:: WHAT YOU NEED TO DO ::
All entries are to be reproduced exactly; the pictures are to be omitted.

____ DATA EXTRACTS

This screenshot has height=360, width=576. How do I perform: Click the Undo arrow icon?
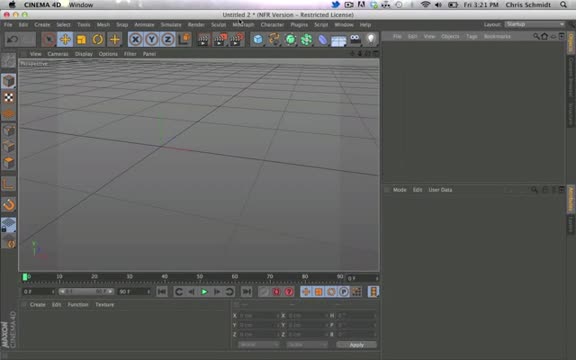click(12, 39)
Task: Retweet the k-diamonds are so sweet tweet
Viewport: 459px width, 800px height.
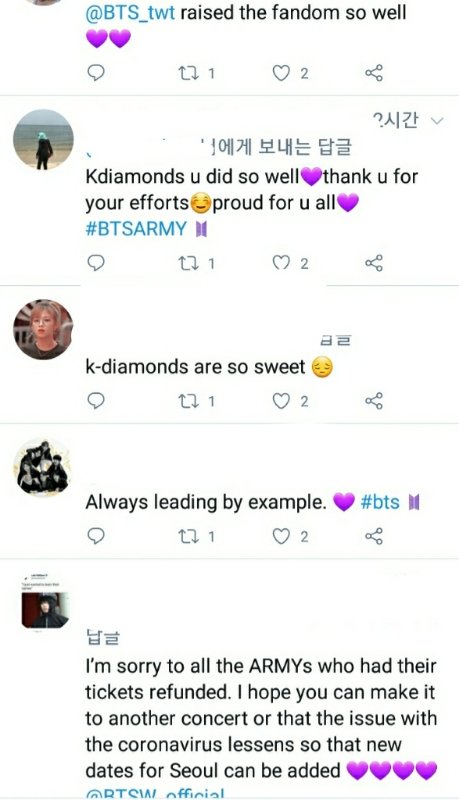Action: click(188, 401)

________

:: WORKED SOLUTION ::
This screenshot has height=360, width=576. How do I perform: Click the Undo arrow icon?
click(12, 39)
Task: Retweet the k-diamonds are so sweet tweet
Viewport: 459px width, 800px height.
Action: click(188, 401)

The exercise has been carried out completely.